Chelsea Manning n’est pas la seule personne à avoir reçu de très bonnes nouvelles ces jours-ci. En effet, le lanceur d’alerte Edward Snowden a lui aussi vu son horizon s’éclaircir. Alors que l’ex-analyste de l’armée américaine a bénéficié de la grâce présidentielle de Barack Obama après sept années de détention, l’ancien agent des services de renseignement ne sera pas forcé de rentrer aux États-Unis.

Et pour cause : le ministère des affaires étrangères russe a déclaré, par la voix de son porte-parole, que l’Américain pourra rester deux ans de plus en Russie. C’est une excellente nouvelle pour l’intéressé, car son permis de séjour, délivré le 1er août 2014, allait expirer dans quelques mois, à la mi-2017. Ce permis de séjour fait suite à un droit d’asile d’un an, obtenu après son arrivée en Russie à l’été 2013.

Ed Snowden
CC pan optike

Edward Snowden pourra donc rester en Russie jusqu’à la mi-2019, ce qui lui permettra de se tenir à distance de l’administration Trump pendant un petit moment. C’est le 20 janvier 2017 qu’elle entrera officiellement en fonction, pour un durée de 4 ans. Le président-élu, bien avant d’entrer en campagne, l’avait qualifié de menace et de traitre à la télévision, suggérant même qu’il faudrait l’abattre.

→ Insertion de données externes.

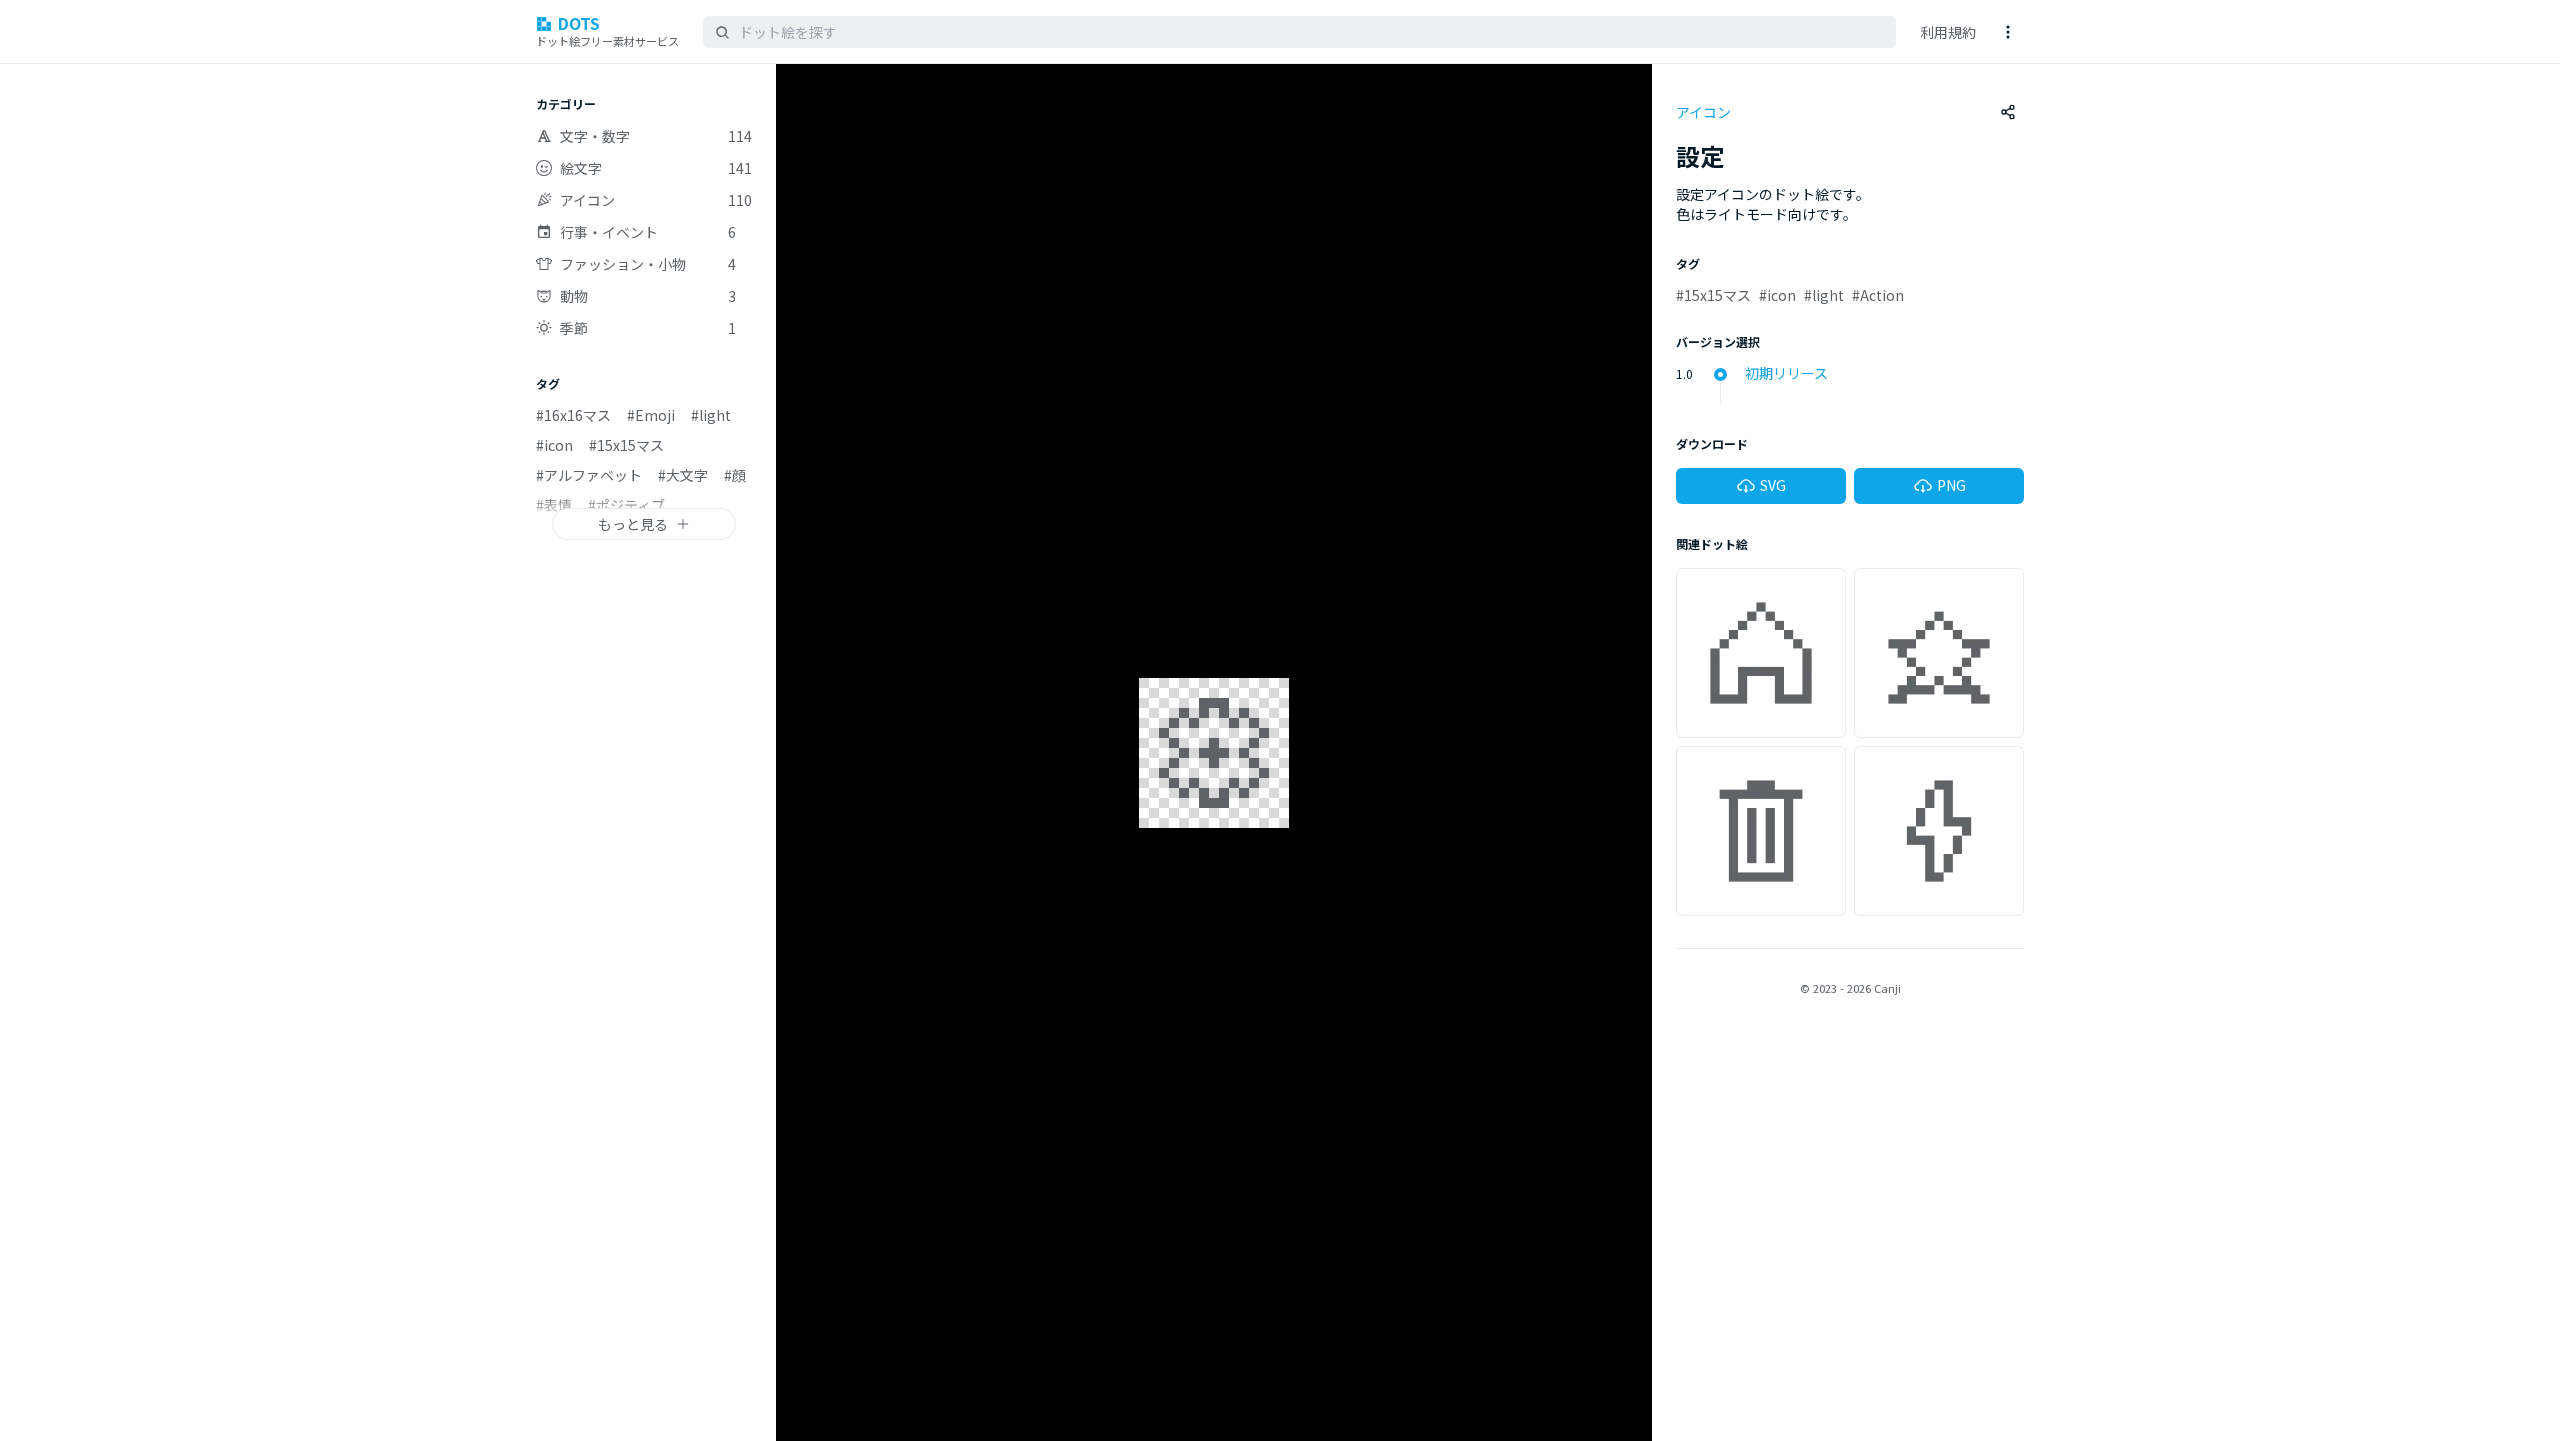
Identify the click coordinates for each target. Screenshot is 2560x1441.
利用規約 (1948, 32)
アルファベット (589, 475)
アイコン (1703, 112)
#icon (1777, 295)
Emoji (651, 415)
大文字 (683, 475)
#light (1824, 295)
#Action (1878, 295)
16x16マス (573, 415)
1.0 (1684, 374)
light (711, 415)
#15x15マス (1713, 295)
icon (554, 445)
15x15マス (626, 445)
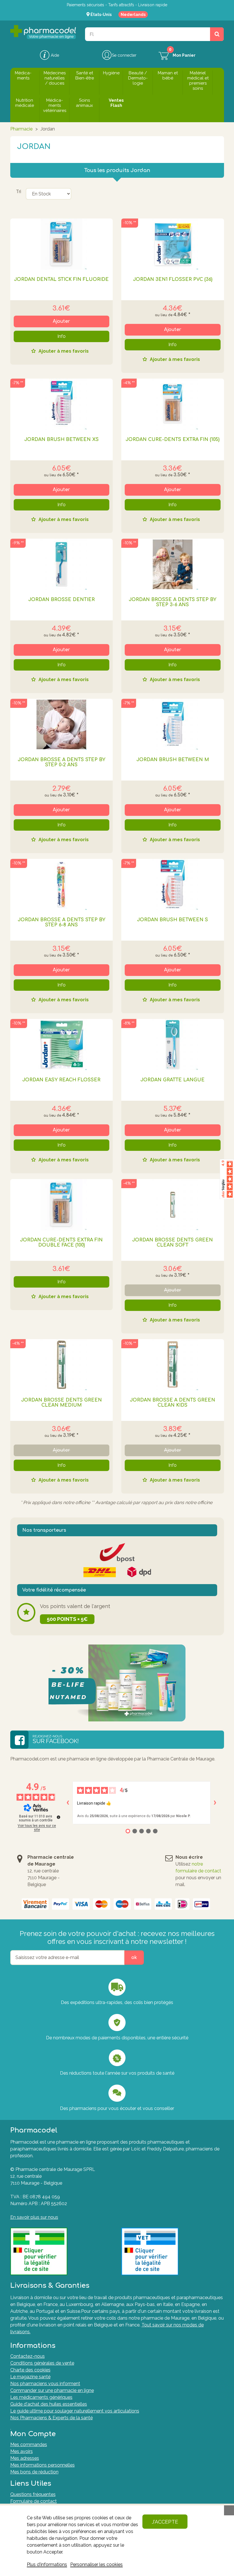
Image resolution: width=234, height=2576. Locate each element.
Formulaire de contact (33, 2501)
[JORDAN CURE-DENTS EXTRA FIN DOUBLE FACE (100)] (61, 1204)
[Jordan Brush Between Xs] (61, 404)
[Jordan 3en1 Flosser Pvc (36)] (172, 244)
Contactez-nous (27, 2356)
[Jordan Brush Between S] (172, 884)
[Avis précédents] (68, 1803)
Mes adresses (24, 2458)
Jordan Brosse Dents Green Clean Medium (61, 1403)
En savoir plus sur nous (34, 2217)
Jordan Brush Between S (172, 919)
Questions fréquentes (33, 2494)
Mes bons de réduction (34, 2472)
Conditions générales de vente (42, 2363)
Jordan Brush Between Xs (61, 439)
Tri (18, 191)
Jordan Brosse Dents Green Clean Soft (172, 1242)
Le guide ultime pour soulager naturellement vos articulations (74, 2411)
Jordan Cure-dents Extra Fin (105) (172, 439)
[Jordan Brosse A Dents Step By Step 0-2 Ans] (61, 724)
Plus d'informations (47, 2564)
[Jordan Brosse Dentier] (61, 564)
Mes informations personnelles (42, 2465)
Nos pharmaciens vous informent (45, 2383)
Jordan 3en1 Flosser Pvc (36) (172, 279)
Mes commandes (28, 2444)
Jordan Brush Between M (172, 759)
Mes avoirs (21, 2451)
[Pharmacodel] (43, 32)
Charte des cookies (30, 2370)
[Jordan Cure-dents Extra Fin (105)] (172, 404)
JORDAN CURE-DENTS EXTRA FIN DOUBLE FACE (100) (61, 1242)
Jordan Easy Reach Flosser (61, 1079)
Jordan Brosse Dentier (61, 599)
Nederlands (133, 14)
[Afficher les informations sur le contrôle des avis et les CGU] (58, 1817)
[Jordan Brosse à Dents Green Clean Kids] (172, 1364)
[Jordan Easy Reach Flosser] (61, 1044)
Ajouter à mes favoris (63, 351)
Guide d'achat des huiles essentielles (48, 2404)
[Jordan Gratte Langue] (172, 1044)
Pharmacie (21, 129)
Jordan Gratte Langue (172, 1079)
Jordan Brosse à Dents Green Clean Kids (172, 1403)
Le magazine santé (30, 2376)
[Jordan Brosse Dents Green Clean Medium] (61, 1364)
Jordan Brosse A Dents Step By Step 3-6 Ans (172, 602)
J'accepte (165, 2522)
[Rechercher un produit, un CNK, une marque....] (217, 34)
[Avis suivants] (215, 1803)
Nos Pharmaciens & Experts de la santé (51, 2417)
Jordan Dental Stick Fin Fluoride (61, 279)
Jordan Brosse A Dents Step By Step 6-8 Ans (61, 922)
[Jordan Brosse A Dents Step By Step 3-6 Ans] (172, 564)
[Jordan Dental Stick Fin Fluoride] (61, 244)
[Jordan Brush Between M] (172, 724)
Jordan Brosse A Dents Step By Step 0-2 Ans (61, 762)
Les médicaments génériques (41, 2397)
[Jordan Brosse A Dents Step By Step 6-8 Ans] (61, 884)
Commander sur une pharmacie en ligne (52, 2390)
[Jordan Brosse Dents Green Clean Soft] (172, 1204)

C’est parce qu’il a révélé à la presse les agissements de la NSA en 2013 que Snowden est aujourd’hui contraint à l’exil. S’il rentre, il s’expose à un procès qui pourrait déboucher sur une très lourde condamnation judiciaire. Il risque 30 ans de prison pour 3 chefs d’accusation : vol de documents appartenant au gouvernement, actes d’espionnage et transmission illicite de données classifiées à des tiers non autorisés.